O Velho Soldado

Comentarios
Acendi a luz do lampião com cuidado. Já estava quase na hora do pequeno chegar. Desde o começo do mês aquele jovenzinho vinha, ao anoitecer, para conversar um pouco comigo. Eu adorava poder falar com ele.

Como sempre o menino chegou com um sorriso largo no rosto. Qualquer pessoa pensaria bobagem ao ver um velho como eu conversando com um garotinho como aquele. Algumas vezes isso me incomodava, mas o menino tinha sido o meu primeiro amigo e única companhia em anos. As pessoas tendem a esquecer de você quando a velhice chega...

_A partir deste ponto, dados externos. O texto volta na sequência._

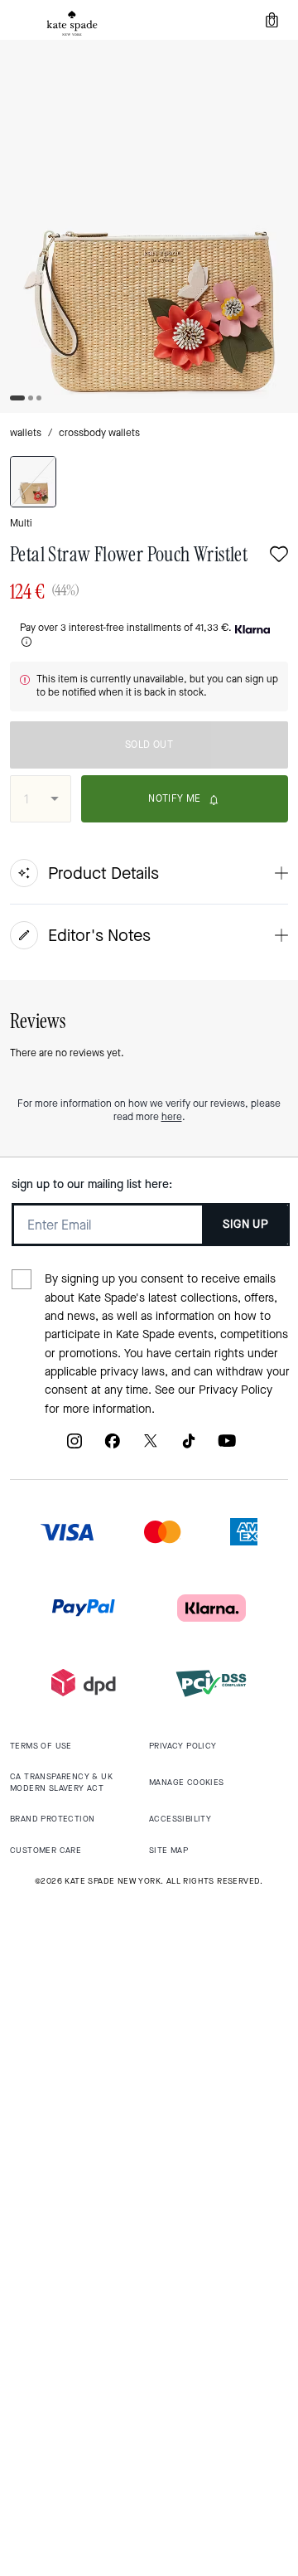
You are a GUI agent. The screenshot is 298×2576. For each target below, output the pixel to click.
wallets (25, 433)
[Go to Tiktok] (189, 1447)
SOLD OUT (149, 744)
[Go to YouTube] (227, 1447)
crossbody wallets (99, 433)
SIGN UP (245, 1224)
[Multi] (33, 481)
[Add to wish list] (279, 556)
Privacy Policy (235, 1390)
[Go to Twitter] (151, 1447)
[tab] (72, 23)
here (171, 1116)
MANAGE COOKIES (186, 1782)
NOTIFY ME (174, 798)
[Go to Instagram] (74, 1447)
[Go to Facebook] (113, 1447)
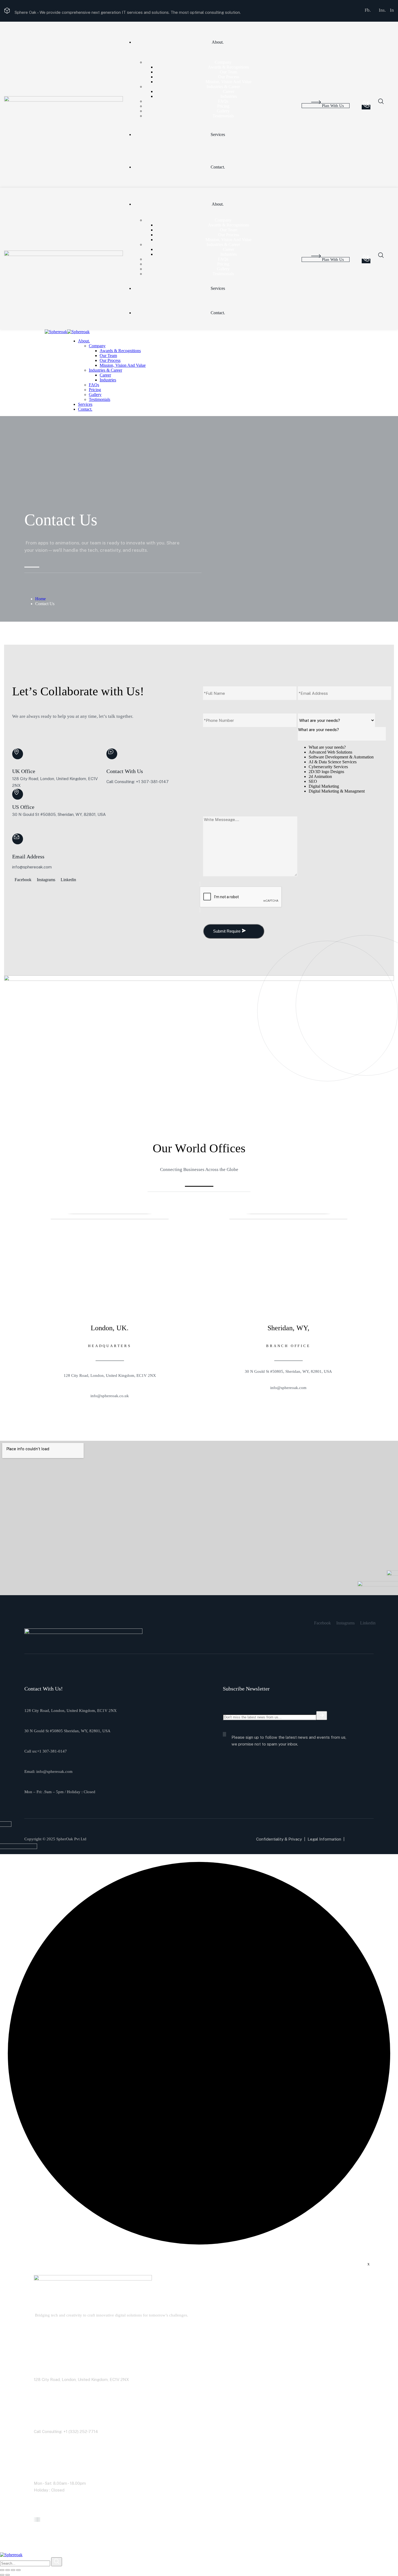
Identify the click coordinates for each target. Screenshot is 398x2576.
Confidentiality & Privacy (279, 1839)
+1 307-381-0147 (52, 1751)
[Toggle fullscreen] (7, 2570)
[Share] (13, 2570)
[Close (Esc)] (18, 2570)
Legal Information (324, 1839)
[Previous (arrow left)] (2, 2575)
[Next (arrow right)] (7, 2575)
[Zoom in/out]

- Seu Bastião, boa noite! -  tilintou o pequeno.

- Boa noite, Marcelo. – respondi – Como anda meu pequeno soldado?

O garoto riu. Adorava quando o chamava de soldado. Enchia o peito de ar e batia continência, sentindo-se importante.

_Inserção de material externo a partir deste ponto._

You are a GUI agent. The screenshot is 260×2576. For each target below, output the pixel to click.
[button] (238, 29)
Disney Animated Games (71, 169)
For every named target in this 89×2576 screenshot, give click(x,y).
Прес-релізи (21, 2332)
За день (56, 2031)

Começou, então, a repassar as suas aventuras do dia. Aquilo me revigorava, fazia eu me sentir vivo novamente. Contou sobre os livro que lera, do que brincara e os cômodos que explorara na casa das tias. Essas eram duas velhas solteironas que moravam no fim da rua. Marcelo estava passando uma temporada com elas e como não conhecia as crianças da vizinhança, se divertia explorando o casarão.

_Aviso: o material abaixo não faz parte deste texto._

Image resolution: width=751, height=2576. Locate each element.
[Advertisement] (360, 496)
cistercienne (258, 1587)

Quando terminou sorriu novamente e me me encarou com aqueles grandes olhos azuis. Sentou-se no primeiro batente da varanda e me pediu que falasse como havia sido o meu dia. Expliquei que tinha sido bem entediante, como de costume. Que nunca havia nada de novo. No entanto, se quisesse que eu contasse as histórias da minha juventude, ficaria mais que feliz em entretê-lo. Ele logo se animou. Escutava aquelas aventuras tão empoeiradas quanto eu como se fossem a coisa mais interessante do mundo. E quantas aventuras eu tive...

Quando mais jovem um fui soldado de verdade. Lutei em revoluções, guerras e em toda sorte de levantes. Comecei minha carreira bem jovem, 16 anos, portanto também me aposentei cedo. Não soube levar uma aposentadoria tranquila, porém. A guerra estava em meu sangue e a calmaria que o envelhecimento trouxe não me caiu bem. Aos 60 anos me suicidei, nesta mesma casa onde meu espírito vaga. Boatos se espalharam e as pessoas agora tem medo de se aproximar daqui. Falam que é uma "casa mal-assombrada". Bom, de certa forma isso é verdade, já que estou aqui. Então esse garoto apareceu e ele não tinha medo de mim. O menino sabia que eu já não estava mais vivo, mas isso não parecia incomodá-lo.  Toda noite ele vinha e eu lhe contava os meus feitos. Ele parece feliz. Eu também estou.

***

Depois que ele terminou a história nós nos despedimos e fui embora. No caminho eu pensava como o velho fora solitário em vida. Esse devia ser um dos muitos sacrifícios necessários para ser um grande soldado.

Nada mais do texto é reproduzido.